5.  On his love for outdoor shooting, he reminisced the making of Bimal Roy's Madhumati. "To us - Pran, Johnny Walker, Bimalda, Hrishida (Hrishikesh Mukherjee) and me - the time after 'pack-up' was very interesting. We got over the pressure of the day's work by spending the evenings in cheerful conversation and poetic exchanges while the cooks in the unit readied our dinner. Pran and I got along famously talking in Punjabi while Bimalda and Hrishida tried to outdo us in Bengali... It used to be a little awkward the following day when Pran had to brim with hostility as the negative character in the script. I must say he was amazingly true to the character Ugranarayan."

6. A stickler for rehearsals before his performance, Dilip Kumar says that actress "Devika Rani had advised me and all the actors she employed at Bombay Talkies that it was important to rehearse till a level of competence to perform was achieved. In the early years, it was a necessity for me to rehearse, but, even in the later years, her advice stayed with me when I had to match a benchmark I had mentally set for myself. In fact, I am aware that I am known for the number of rehearsals I do for even what seems to be a simple scene."

7.  On his famous hairstyle, and his barber: "The poor man [his barber] always had a problem with my hair which grew at jet speed, demanding fortnightly trimming. He was constantly crestfallen by my hair's refusal to be combed back and kept in place the way he wanted...The barber came home one afternoon and I had instructed him to wait if I did not reach the house on time. He took the liberty of sitting in the drawing room and my eldest sister took it as impudence on his part and gave him a dressing down, which was in progress when I made my entry. I apologised to him and I found him more bewildered than angry. Later, I took up the matter with Sakina Aapa [elder sister] and we had an unpleasant spat."

8. The evening of 23 August 1966, when Dilip Kumar met Saira Banu and fell in love: "When I alighted from my car and entered the beautiful garden that leads to the house, I can still recall my eyes falling on Saira standing in the foyer of her new house looking breathtakingly beautiful in a brocade sari. I was taken aback, because she was no longer the young girl I had consciously avoided working with because I thought she would look too young to be my heroine. She had indeed grown to full womanhood and was in reality more beautiful than I thought she was."

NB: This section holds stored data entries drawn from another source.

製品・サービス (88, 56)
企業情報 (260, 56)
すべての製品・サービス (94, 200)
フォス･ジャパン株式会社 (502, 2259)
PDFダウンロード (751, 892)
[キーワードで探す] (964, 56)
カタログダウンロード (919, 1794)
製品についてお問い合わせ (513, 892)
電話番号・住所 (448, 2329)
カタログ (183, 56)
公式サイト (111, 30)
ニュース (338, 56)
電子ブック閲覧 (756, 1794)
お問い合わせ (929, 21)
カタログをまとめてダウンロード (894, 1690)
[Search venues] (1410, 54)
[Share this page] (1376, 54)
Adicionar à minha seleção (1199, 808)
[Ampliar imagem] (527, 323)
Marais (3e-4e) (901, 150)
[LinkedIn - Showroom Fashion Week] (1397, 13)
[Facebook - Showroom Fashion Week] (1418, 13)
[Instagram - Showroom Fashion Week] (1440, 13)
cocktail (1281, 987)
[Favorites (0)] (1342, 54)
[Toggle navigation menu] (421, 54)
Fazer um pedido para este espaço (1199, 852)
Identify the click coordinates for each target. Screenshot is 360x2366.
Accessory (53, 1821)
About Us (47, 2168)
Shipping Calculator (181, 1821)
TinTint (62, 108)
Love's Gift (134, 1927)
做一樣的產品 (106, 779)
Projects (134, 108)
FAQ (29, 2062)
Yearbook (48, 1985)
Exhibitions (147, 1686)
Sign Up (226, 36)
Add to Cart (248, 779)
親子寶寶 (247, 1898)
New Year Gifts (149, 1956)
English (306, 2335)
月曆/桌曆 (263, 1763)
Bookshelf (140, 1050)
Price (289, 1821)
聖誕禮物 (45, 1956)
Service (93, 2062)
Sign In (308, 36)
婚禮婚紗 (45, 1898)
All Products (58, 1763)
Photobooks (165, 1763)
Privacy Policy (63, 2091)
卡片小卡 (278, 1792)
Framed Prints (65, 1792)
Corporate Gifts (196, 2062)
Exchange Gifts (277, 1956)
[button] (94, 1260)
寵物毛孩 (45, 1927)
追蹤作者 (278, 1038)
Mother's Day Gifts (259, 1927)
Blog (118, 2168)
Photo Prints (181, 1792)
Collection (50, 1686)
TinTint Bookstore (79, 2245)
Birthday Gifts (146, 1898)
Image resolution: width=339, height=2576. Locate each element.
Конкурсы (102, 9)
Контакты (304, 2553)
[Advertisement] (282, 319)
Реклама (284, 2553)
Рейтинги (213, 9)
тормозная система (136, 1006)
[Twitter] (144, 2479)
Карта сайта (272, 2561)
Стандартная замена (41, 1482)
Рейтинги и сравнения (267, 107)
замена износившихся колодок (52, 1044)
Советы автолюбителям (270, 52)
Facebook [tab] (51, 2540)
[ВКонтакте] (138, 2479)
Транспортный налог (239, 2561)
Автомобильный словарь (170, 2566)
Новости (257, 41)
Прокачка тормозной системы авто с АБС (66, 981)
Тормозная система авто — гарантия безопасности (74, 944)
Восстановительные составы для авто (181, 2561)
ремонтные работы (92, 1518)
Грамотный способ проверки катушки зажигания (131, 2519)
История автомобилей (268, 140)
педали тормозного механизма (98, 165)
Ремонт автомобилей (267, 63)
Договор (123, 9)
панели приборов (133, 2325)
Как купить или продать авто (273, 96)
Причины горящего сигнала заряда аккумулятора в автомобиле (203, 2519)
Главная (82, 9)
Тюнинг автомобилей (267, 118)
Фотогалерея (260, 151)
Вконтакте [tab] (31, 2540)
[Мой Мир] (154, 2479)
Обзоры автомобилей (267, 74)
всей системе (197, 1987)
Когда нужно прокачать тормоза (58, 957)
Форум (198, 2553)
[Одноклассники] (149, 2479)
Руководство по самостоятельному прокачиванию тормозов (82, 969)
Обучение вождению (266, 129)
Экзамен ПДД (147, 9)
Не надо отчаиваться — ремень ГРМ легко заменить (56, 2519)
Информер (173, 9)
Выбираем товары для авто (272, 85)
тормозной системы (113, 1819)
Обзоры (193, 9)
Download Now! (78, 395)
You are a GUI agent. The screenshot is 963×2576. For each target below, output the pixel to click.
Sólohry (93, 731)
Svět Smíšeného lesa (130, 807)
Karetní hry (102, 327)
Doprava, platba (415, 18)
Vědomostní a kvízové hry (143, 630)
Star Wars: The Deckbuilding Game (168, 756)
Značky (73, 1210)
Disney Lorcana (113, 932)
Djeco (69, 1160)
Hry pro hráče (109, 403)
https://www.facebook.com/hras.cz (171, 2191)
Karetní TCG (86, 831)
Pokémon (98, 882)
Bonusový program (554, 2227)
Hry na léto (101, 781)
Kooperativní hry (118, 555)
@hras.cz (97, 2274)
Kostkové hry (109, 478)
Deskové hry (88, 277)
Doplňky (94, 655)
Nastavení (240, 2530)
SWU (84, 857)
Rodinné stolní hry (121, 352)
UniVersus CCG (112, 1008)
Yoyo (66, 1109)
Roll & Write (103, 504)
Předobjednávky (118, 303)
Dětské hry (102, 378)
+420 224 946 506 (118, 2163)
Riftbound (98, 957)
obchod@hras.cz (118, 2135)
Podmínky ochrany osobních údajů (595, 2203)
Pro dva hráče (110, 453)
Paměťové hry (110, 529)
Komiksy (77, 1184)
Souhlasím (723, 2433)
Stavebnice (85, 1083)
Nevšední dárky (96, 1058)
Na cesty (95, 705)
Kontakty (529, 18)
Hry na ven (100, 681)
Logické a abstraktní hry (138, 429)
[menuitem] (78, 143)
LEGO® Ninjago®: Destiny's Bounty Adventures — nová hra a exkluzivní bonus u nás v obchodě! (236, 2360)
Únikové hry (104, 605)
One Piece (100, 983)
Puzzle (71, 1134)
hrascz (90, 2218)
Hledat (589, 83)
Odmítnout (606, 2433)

9. The actor learned how to play a sitar for the movie Kohinoor (1960). The movie "will remain etched in my mind for the efforts I made to learn to play the sitar. It was another chance for me to test my flair for the comedy genre in acting... I enjoyed the making of Kohinoor also for the camaraderie that grew between me and Meena Kumari after Azaad as we, who were known for our forte with  emotional drama and tragedy, came together for another light-hearted film.

10. Amitabh Bachchan was mesmerised by Dilip Kumar's performance in Gunga Jamuna. "Recently, while we were chatting casually, Amitabh Bachchan mentioned to me that he had repeatedly viewed Gunga Jumna as a student in Allahabad to understand how a Pathan was effortlessly playing a rustic character of UP and speaking the dialect with such ease," said the actor in his book.